Porous drug-loaded nanoparticles with engineered coatings

The use of nanoscale metal organic frameworks (nanoMOFs) in diagnosis and treatment of severe diseases such as cancer and infections is of increasing interest. Nonetheless, immediately after their administration, nanoMOFs strongly interact with their physiological environment, including plasma proteins and cells. As a result, they are rapidly cleared from the blood circulation and cannot reach their targets. This premature elimination significantly limits the nanoMOF use in clinical practice.
To address the challenges related to the nanoMOF sequestration by the immune system, we developed two strategies to cover the nanoMOFs with “stealth” coatings. To do so, poly(ethylene glycol) (PEG) chains were covalently grafted to polymers which were adsorbed onto the nanoMOFs.
Compared to dense non porous nanoparticles, the surface modification of porous nanoMOFs is much more challenging. Indeed, it was disclosed that PEG chains can penetrate into the pores, displacing the loaded drug. Therefore, in this study, we developed different strategies to modify the surface of nanoMOF particles with multi-functional coatings without disturbing their drug loading capacity.

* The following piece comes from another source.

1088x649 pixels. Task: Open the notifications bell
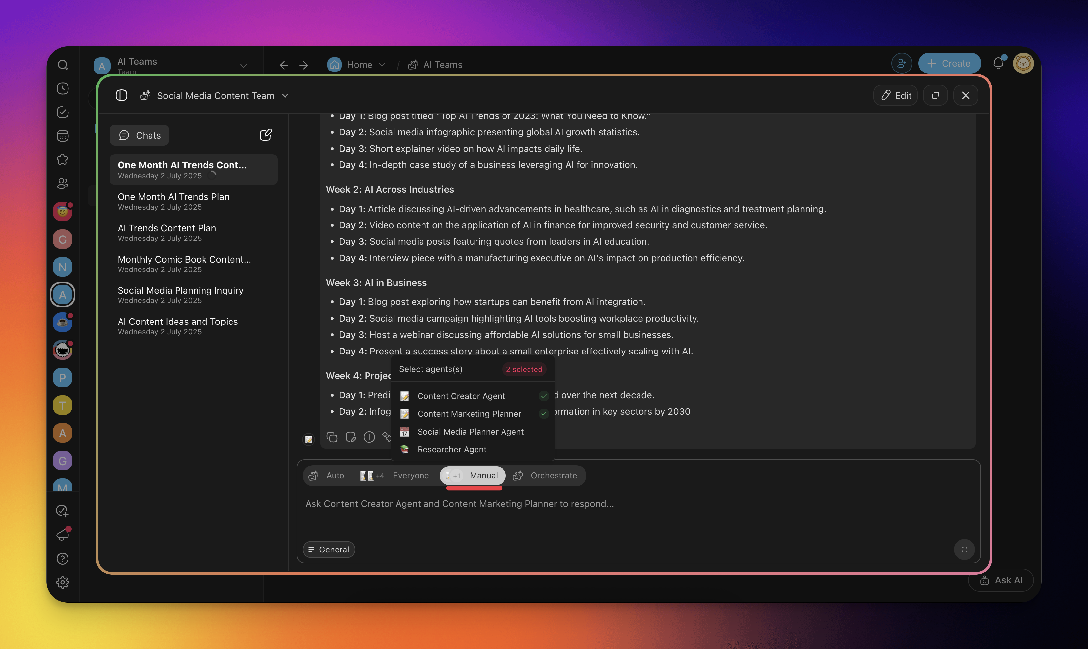pyautogui.click(x=998, y=63)

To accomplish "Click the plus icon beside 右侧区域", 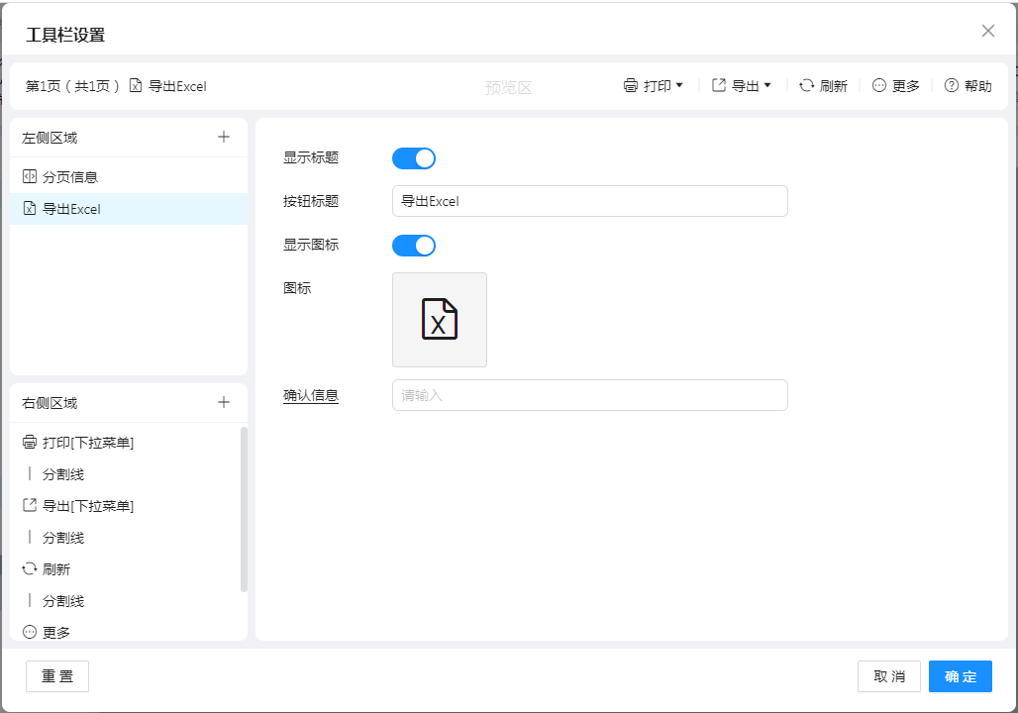I will point(224,402).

The first strategy was to synthesize comb-like co-polymers made of of dextran (DEX), PEG and alendronate (ALN). DEX acts as bulky macromolecule preventing the PEG chains to penetrate inside the nanoMOFs, whereas ALN moieties are the iron complexing groups to firmly anchor the coatings to the nanoMOFs. The DEX-ALN-PEG copolymers were obtained by click chemistry. They were spontaneously coated onto the nanoMOFs by incubation in water.
The resulting stable shells successfully decreased the nanoMOFs’ uptake by macrophages in vitro.

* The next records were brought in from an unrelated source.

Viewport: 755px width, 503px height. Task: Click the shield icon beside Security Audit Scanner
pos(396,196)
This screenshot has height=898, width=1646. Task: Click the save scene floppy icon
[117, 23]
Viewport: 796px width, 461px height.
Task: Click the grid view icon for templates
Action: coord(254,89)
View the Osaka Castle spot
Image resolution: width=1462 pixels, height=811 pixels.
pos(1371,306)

In an alternative approach, biodegradable PEG-based coatings were engineered by cross-linking PEG-grafted γ-cyclodextrin (CD) with citric acid, which could also efficiently coordinate with nanoMOF surface iron sites. In addition, the CD cavities offer additional benefits such as drug incorporation inside the shell. The copolymers could be functionalized also with fluorophores such as Cyanines-5, allowing deciphering the coating mechanism. Doxorubicin (DOX) was successfully incorporated into the core-shell nanoMOFs reaching loadings up to 64±2 wt%. According to solid state nuclear magnetic resonance (ssNMR) investigations, DOX located both in the cores and in the shells.

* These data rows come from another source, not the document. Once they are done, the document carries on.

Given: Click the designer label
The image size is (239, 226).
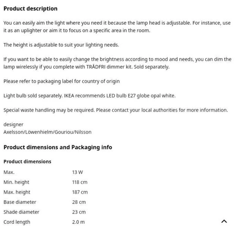Looking at the screenshot, I should (x=13, y=124).
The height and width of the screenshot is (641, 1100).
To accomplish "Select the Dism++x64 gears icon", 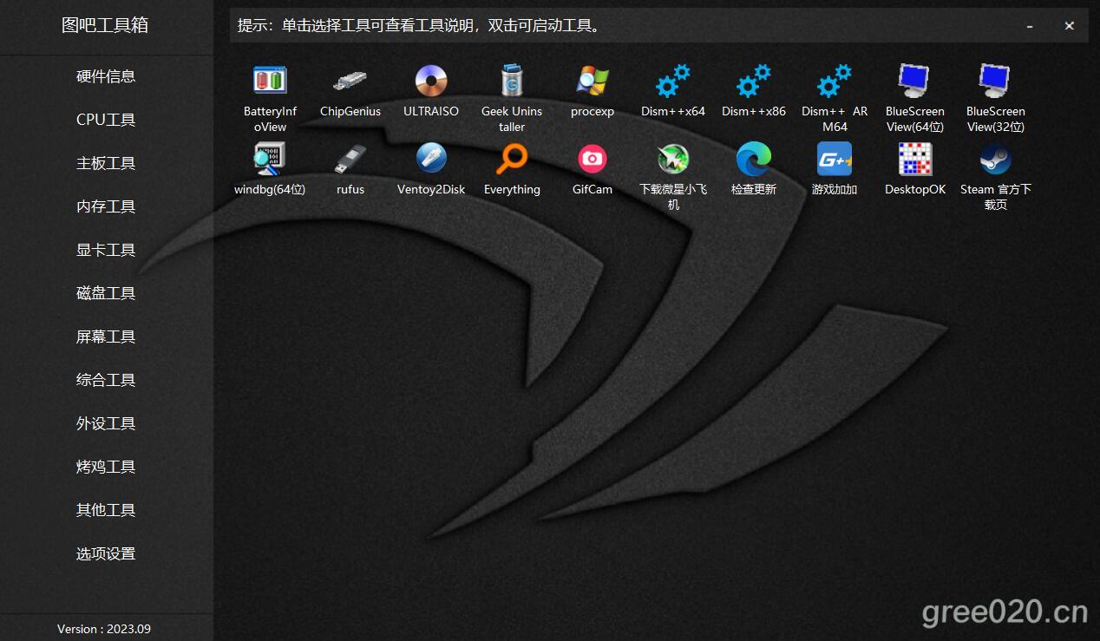I will [673, 82].
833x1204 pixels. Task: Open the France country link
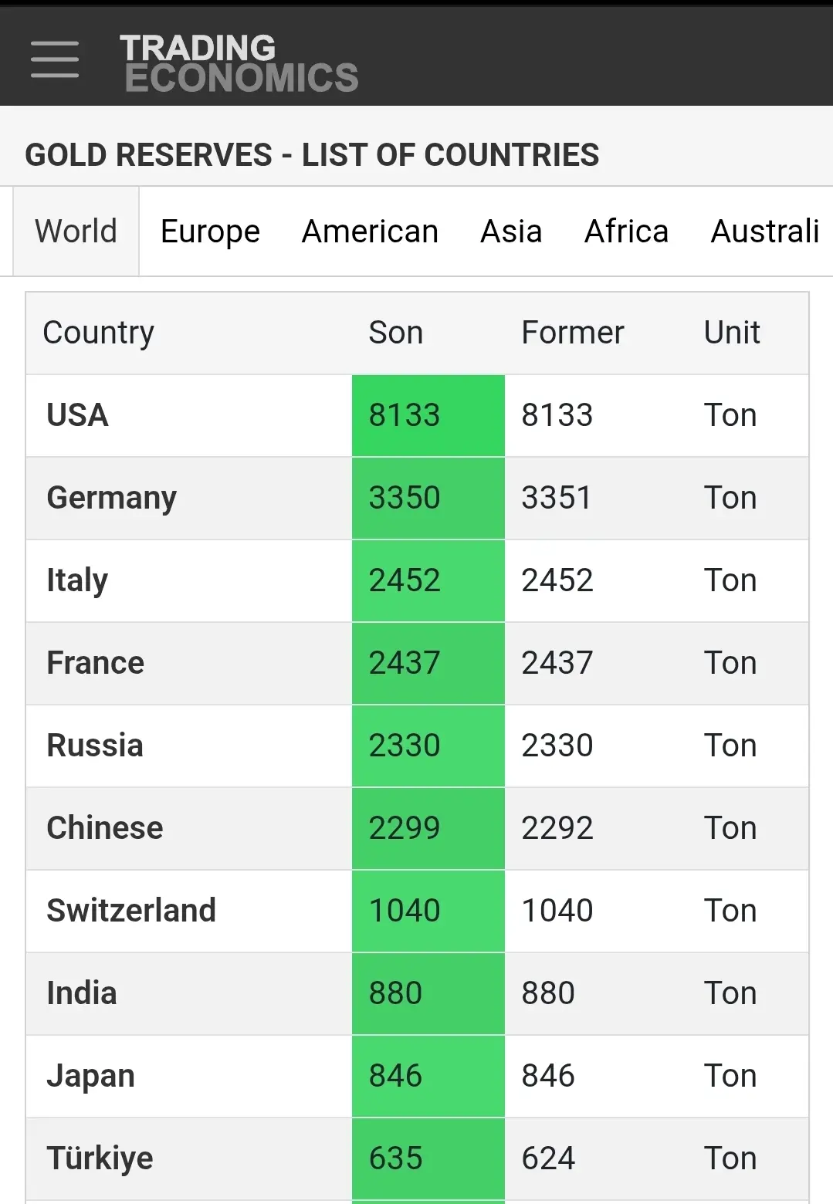click(x=95, y=663)
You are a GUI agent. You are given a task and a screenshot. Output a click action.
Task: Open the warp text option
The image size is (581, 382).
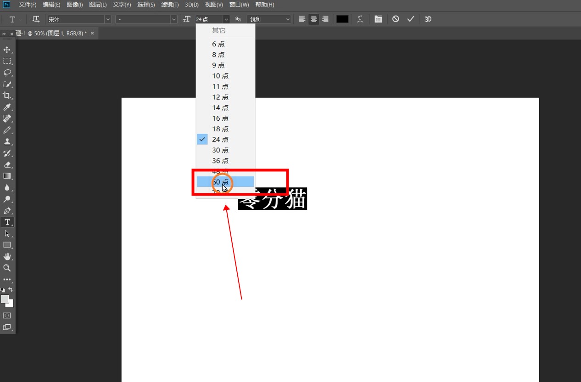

Remarkably, the incorporated DOX didn’t release out at physiological pH 7.4, whereas it released out immediately in artificial lysosome fluid (ALF). Confocal microscopy investigations were in good agreement with these findings : when nanoMOFs were put in contact with cancer cells (Hela cell line), DOX was not released in the extracellular medium, but only inside the cells. Noteworthy, the engineered nanoMOFs penetrate inside the cells together with their coatings, and then degrade intracellularly, releasing both their coatings and the active dug cargo, which in turn eradicated the cancer cells.
This study pave the way towards engineered the surface of highly porous particles for biomedical applications.